WHAT THIS TASK INVOLVES ->
Write out the entries again exactly as they are given.

EXERCISE DATA ->

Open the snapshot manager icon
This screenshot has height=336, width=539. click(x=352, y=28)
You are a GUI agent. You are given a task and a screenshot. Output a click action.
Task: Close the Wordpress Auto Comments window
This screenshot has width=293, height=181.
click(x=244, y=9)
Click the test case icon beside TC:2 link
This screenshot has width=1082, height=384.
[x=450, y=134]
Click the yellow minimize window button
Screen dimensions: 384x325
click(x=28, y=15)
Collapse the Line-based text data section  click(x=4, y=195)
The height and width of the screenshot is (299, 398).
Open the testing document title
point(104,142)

ANSWER TO THIS PROBLEM ->
Open the snapshot manager icon
This screenshot has height=336, width=539. click(x=352, y=28)
You are a GUI agent. You are given a task and a screenshot. Output a click action.
Task: Close the Wordpress Auto Comments window
This screenshot has width=293, height=181.
click(x=244, y=9)
Click the test case icon beside TC:2 link
This screenshot has width=1082, height=384.
[x=450, y=134]
Click the yellow minimize window button
Screen dimensions: 384x325
click(x=28, y=15)
Collapse the Line-based text data section  click(x=4, y=195)
The height and width of the screenshot is (299, 398).
Open the testing document title
point(104,142)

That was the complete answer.